Snyder E, Perrotta P, Rinder H, Baril L, Nichol J, Gilligan D
Blood Bank and the Department of Laboratory Medicine, Yale University School of Medicine, Yale-New Haven Hospital, Connecticut 06504, USA.
Transfusion. 1999 Mar;39(3):258-64. doi: 10.1046/j.1537-2995.1999.39399219281.x.
Platelet production is regulated by a thrombopoietic growth factor (Mpl ligand). The receptor for this platelet growth factor (Mpl) is expressed on the platelet surface membrane. A recombinant thrombopoietic cytokine, recombinant human megakaryocyte growth and development factor coupled with polyethylene glycol (PEG-rHuMGDF), was added to apheresis platelets in vitro to determine whether Mpl ligand-receptor binding produced any beneficial or adverse effect on the development of the platelet storage lesion during 5 days of storage.
This study was designed as a dose-response protocol to determine the effects of adding increasing concentrations of PEG-rHuMGDF (0.0 [control], 2.5, 25, and 250 ng/mL) to apheresis platelets stored in two types of plastic storage containers. The increasing concentrations of PEG-rHuMGDF used simulated the theoretical peak plasma level attained in vivo, with an intravenous dose of 0, 0.1, 1.0 and 10 microg per kg of PEG-rHuMGDF. The platelets were stored with agitation at 20 to 24 degrees C for 5 days. A battery of in vitro assays was performed on storage Days 1 and 5, including pH, blood gases, platelet count, lactate dehydrogenase, mean platelet volume, glucose, lactate, osmotic recovery, morphology score, CD62P, and one-dimensional polyacrylamide gel electrophoresis analyses.
Analysis of results on both Day 1 and Day 5 showed no significant differences among any of the three PEG-rHuMGDF doses and the control group, for any in vitro assay.

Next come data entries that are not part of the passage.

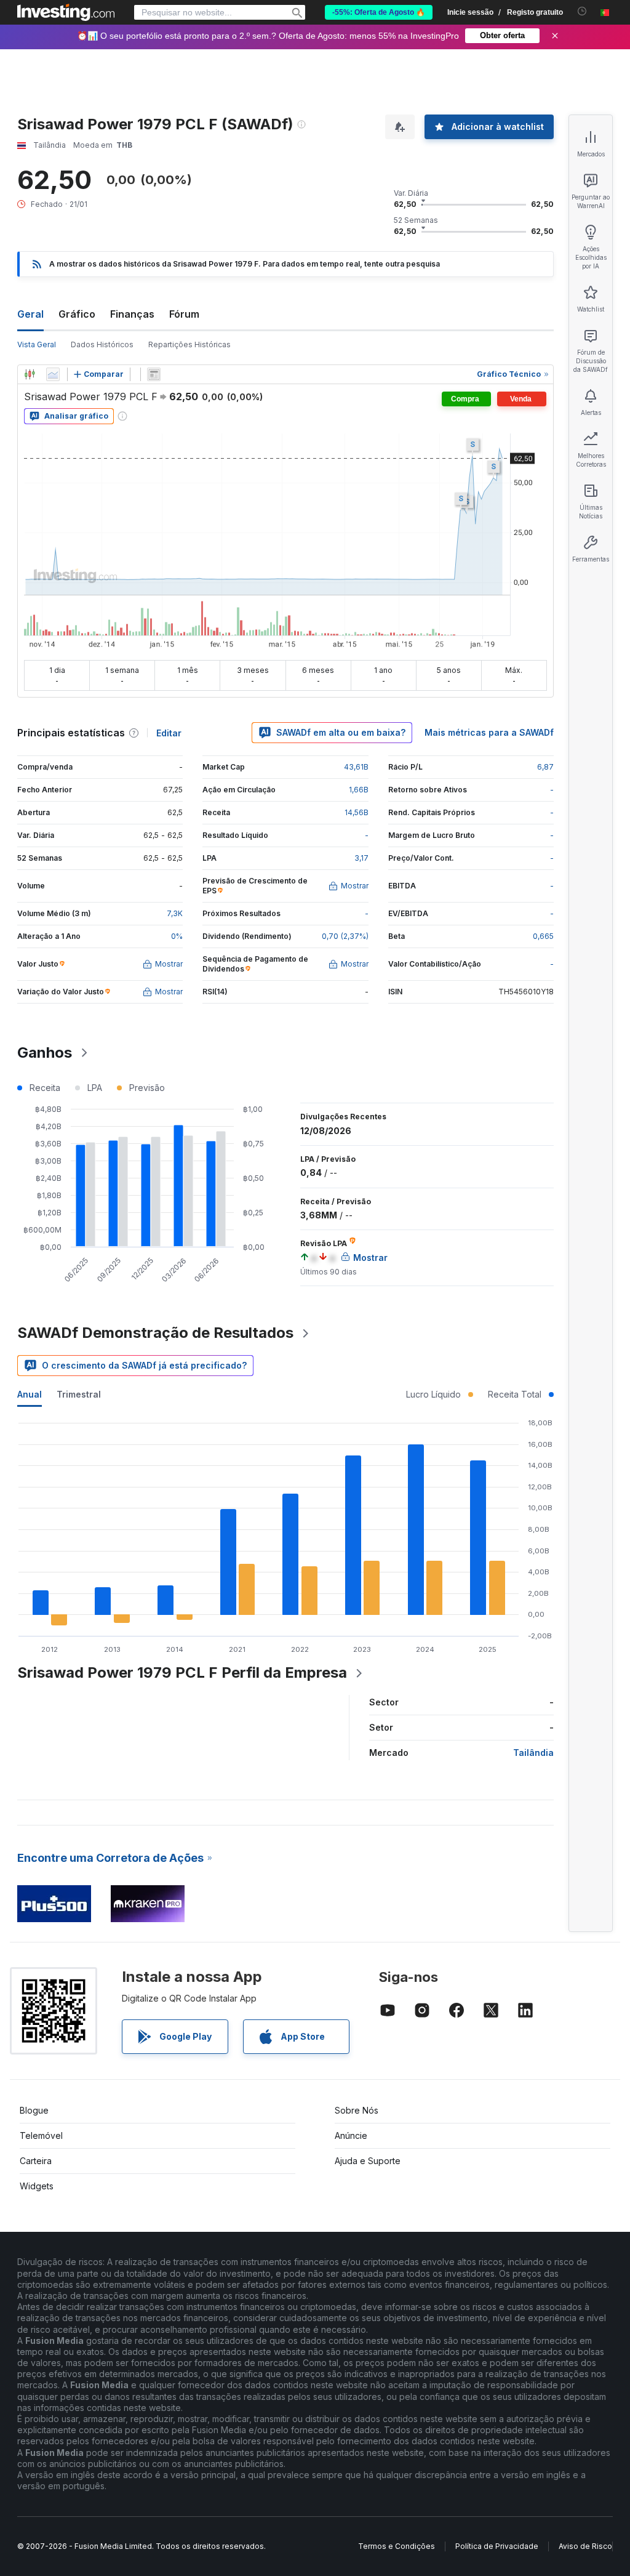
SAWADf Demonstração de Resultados (155, 1333)
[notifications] (582, 11)
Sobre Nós (356, 2110)
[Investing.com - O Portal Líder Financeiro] (65, 12)
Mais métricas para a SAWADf (489, 732)
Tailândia (533, 1752)
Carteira (36, 2160)
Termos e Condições (396, 2546)
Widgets (37, 2186)
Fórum (184, 314)
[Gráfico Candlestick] (29, 374)
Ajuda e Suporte (368, 2160)
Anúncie (351, 2135)
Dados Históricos (102, 344)
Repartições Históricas (189, 344)
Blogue (34, 2110)
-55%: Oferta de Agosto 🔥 (378, 12)
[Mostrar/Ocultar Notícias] (154, 374)
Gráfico (76, 314)
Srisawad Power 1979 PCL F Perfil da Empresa (182, 1672)
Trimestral (79, 1394)
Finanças (132, 314)
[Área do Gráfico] (53, 374)
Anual (29, 1394)
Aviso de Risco (585, 2546)
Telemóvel (41, 2135)
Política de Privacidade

One-dimensional polyacrylamide gel electrophoresis showed no changes among the platelet protein patterns for the three PEG-rHuMGDF doses studied or the control. Storage-induced changes, however, did occur equally in all four groups of platelets over the 5 days of storage.
The addition to stored apheresis platelets of up to 10 microg per kg of PEG-rHuMGDF (250 ng/mL), followed by 5 days of storage at standard conditions, does not appear to promote or retard development of the platelet storage lesion.
血小板生成受血小板生成生长因子(Mpl配体)调控。这种血小板生长因子的受体(Mpl)表达于血小板表面膜上。将重组血小板生成细胞因子,即聚乙二醇偶联的重组人巨核细胞生长发育因子(PEG-rHuMGDF),在体外添加至单采血小板中,以确定Mpl配体-受体结合在储存5天期间对血小板储存损伤的发展是否产生任何有益或不良影响。
本研究设计为剂量反应方案,以确定向储存在两种类型塑料储存容器中的单采血小板添加递增浓度的PEG-rHuMGDF(0.0[对照]、2.5、25和250 ng/mL)的效果。所使用的递增浓度的PEG-rHuMGDF模拟了静脉注射0、0.1、1.0和10 μg/kg PEG-rHuMGDF时体内达到的理论血浆峰值水平。血小板在20至24℃搅拌下储存5天。在储存第1天和第5天进行了一系列体外检测,包括pH值、血气、血小板计数、乳酸脱氢酶、平均血小板体积、葡萄糖、乳酸、渗透恢复、形态学评分、CD62P以及一维聚丙烯酰胺凝胶电泳分析。
第1天和第5天的结果分析表明,对于任何体外检测,三种PEG-rHuMGDF剂量组与对照组之间均无显著差异。一维聚丙烯酰胺凝胶电泳显示,所研究的三种PEG-rHuMGDF剂量组或对照组的血小板蛋白质模式均无变化。然而,在5天的储存期内,所有四组血小板中均同样发生了储存诱导的变化。
向储存的单采血小板中添加高达10 μg/kg的PEG-rHuMGDF(250 ng/mL),随后在标准条件下储存5天,似乎不会促进或延缓血小板储存损伤的发展。